Follow up to tower safety – In posting yesterday’s dramatic tower-climbing video, we appealed to any safety to experts to add comments. We were fortunate to have commentary from Wally Reardon who points us to the Facebook Tower Climber Protection project. Of the video, he notes: “If free-climbing is allowed by OSHA; why is the other climbers face blurred? He would not want to be identified or have his company ID’d either (that’s why). OSHA does not allow free-climbing EVER on towers. Special PPE has been designed to eliminate the need to free-climb. We have double lanyards with fall arrest to “crab walk” up the tower for example. Free-climbing has been banned since 1994.”
Facebook as a fraud detector – New York’s State Insurance Department brought workers comp fraud charges against a woman based a Facebook posting. The woman was boasting about her salary at a job while collecting benefits from an injury that occurred at a previous employer. Attorney Jon Gelman’s blog has a good post on how how Facebook is turning up in workers compensation courts.

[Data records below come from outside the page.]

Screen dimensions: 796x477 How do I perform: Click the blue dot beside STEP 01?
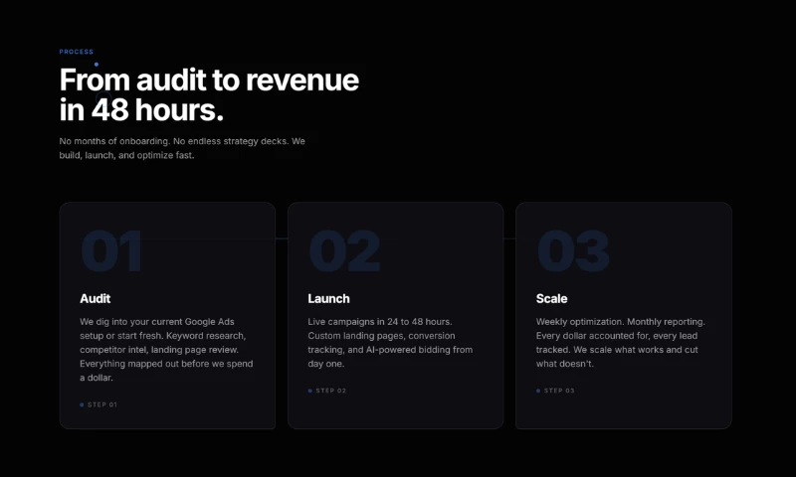pyautogui.click(x=82, y=404)
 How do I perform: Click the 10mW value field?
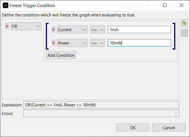[139, 43]

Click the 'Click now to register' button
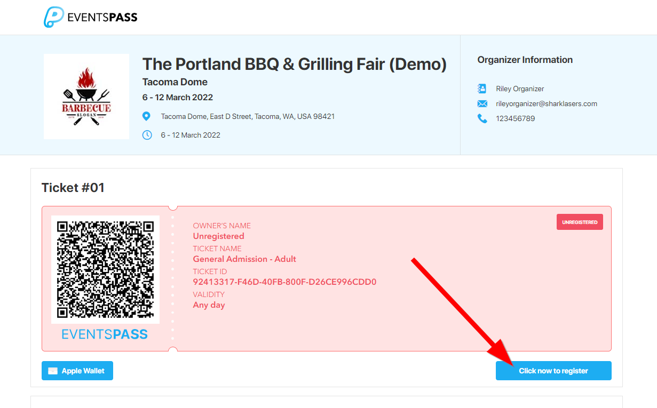point(553,371)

Industry innovators – Congratulations to all those named as winners in Risk & Insurance’s 2010 Innovator Awards, with special kudos to our friend Gary Anderberg, Practice Leaders for Analytics and Outcomes at
Broadspire Services. (Read a few of his guest posts here at Workers Comp Insider). For a dose of inspiration and to find out where the industry leaders are headed, check out all the innovator profiles.

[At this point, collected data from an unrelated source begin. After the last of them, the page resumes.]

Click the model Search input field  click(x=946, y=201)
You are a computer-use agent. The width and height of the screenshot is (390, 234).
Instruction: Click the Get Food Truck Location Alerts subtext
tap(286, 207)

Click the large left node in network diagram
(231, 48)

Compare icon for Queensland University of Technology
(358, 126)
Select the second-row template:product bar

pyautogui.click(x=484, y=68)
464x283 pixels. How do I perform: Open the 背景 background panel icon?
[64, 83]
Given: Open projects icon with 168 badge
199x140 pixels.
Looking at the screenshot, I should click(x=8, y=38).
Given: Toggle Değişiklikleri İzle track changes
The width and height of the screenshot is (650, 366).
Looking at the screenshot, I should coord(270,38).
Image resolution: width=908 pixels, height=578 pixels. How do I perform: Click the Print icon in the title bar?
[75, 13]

Employer WC costs decrease – a report by the National Academy of Social Insurance (NASI) points to good news/bad news for employers. The good news: “Employer costs–defined as benefits paid and administrative costs for self-insured employers, and premiums and deductibles paid for those who buy insurance–fell 6.7 percent in 2008 to $78.9 billion.” But don’t get too excited because the bad news is that medical payments and cash benefits to injured workers saw the largest percentage increase since 2001: “workers’ compensation benefits paid increased 4.4 percent to $57.6 billion in 2008–the most recent year for which data was available. NASI said an 8.8 percent increase in payments for medical care drove medical spending to $29.1 billion in 2008, while wage replacement benefits paid directly to injured workers rose by 0.3 percent to $28.6 billion.”
Retaliation is a no-no – It’s never a good idea to harass a worker who has been injured on the job. Amtrak learned that the hard way after being ordered to pay a Seattle cleaning worker more than $160,000 after it was determined that supervisors had retaliated against her after she reported an on-the-job injury. She was discouraged from filing a report, and then fired, and then her firing was rescinded and reduced to a suspension.
When animals attack – It seems like there has been an increase in workers being attacked by wild animals lately, but it is probably just that these stories are more widely available due to the web. Here’s a scary clip of a lion attacking his trainer at MGM Las Vegas. Apparently, the worker needed stitches, but wildlife experts say if the lion had been serious, things could have been dire. Meanwhile, in an attack that ended less benignly, an exclusive remedy challenge is looming for SeaWorld Orlando related to the trainer who was killed by a whale. (Hat to tip Comp Time, where we found the lion clip.)